» **READING PASSAGE**
====================

A taxpayer in the medical supply business received payments from Cigna before 2005. He reported those items in income and paid federal income tax on them.
A dispute later arose and the taxpayer returned payments to Cigna. He did not deduct the repayments in the year of repayment, even though Code Section 1341 might have allowed it.
In 2010, Cigna paid the funds back to the taxpayer in resolution of the dispute. The taxpayer did NOT report those payments, reasoning that he had already paid income tax on them the first time he received them.
The IRS disagreed, and the Tax Court concurred - the taxpayer was required to include the 2010 payments in income. Maybe this is the correct technical result, but there is no doubt here that the taxpayer did pay tax twice on the same income. Sometimes that expression “the law is an _ss” is absolutely true.
Perhaps the tax year(s) for the refunding he made had not expired, and he was able to file a refund claim and gain some type of tax benefit to offset the double tax - since the opinion is silent in that regard, I am guessing the taxpayer did not.
Worse yet, the taxpayer got hit with a substantial underpayment of tax penalty. That penalty does not apply if the taxpayer acted with reasonable cause. I would think that a lay taxpayer could easily believe that the income taxed before 2005 was the same income that he received in 2010 and that he need not pay tax on it again, and thus such a belief would be reasonable. The Tax Court did not, perhaps on facts not disclosed in the opinion, and it upheld the penalty.

====================

» **SOURCE DATA**

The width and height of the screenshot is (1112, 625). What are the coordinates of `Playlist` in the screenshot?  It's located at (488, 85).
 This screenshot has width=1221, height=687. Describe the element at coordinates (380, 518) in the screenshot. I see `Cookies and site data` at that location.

====================

» **QUESTIONS TO ANSWER**
1 - In the text about the tax dispute with Cigna, what penalty was the taxpayer hit with?
2 - From the text about the tax dispute with Cigna, reproduce the passage that begins at the words "Worse yet, the" and stops after the words "upheld the penalty.".

» **PER-TASK ANSWERS**
1 - A substantial underpayment of tax penalty.

2 -
Worse yet, the taxpayer got hit with a substantial underpayment of tax penalty. That penalty does not apply if the taxpayer acted with reasonable cause. I would think that a lay taxpayer could easily believe that the income taxed before 2005 was the same income that he received in 2010 and that he need not pay tax on it again, and thus such a belief would be reasonable. The Tax Court did not, perhaps on facts not disclosed in the opinion, and it upheld the penalty.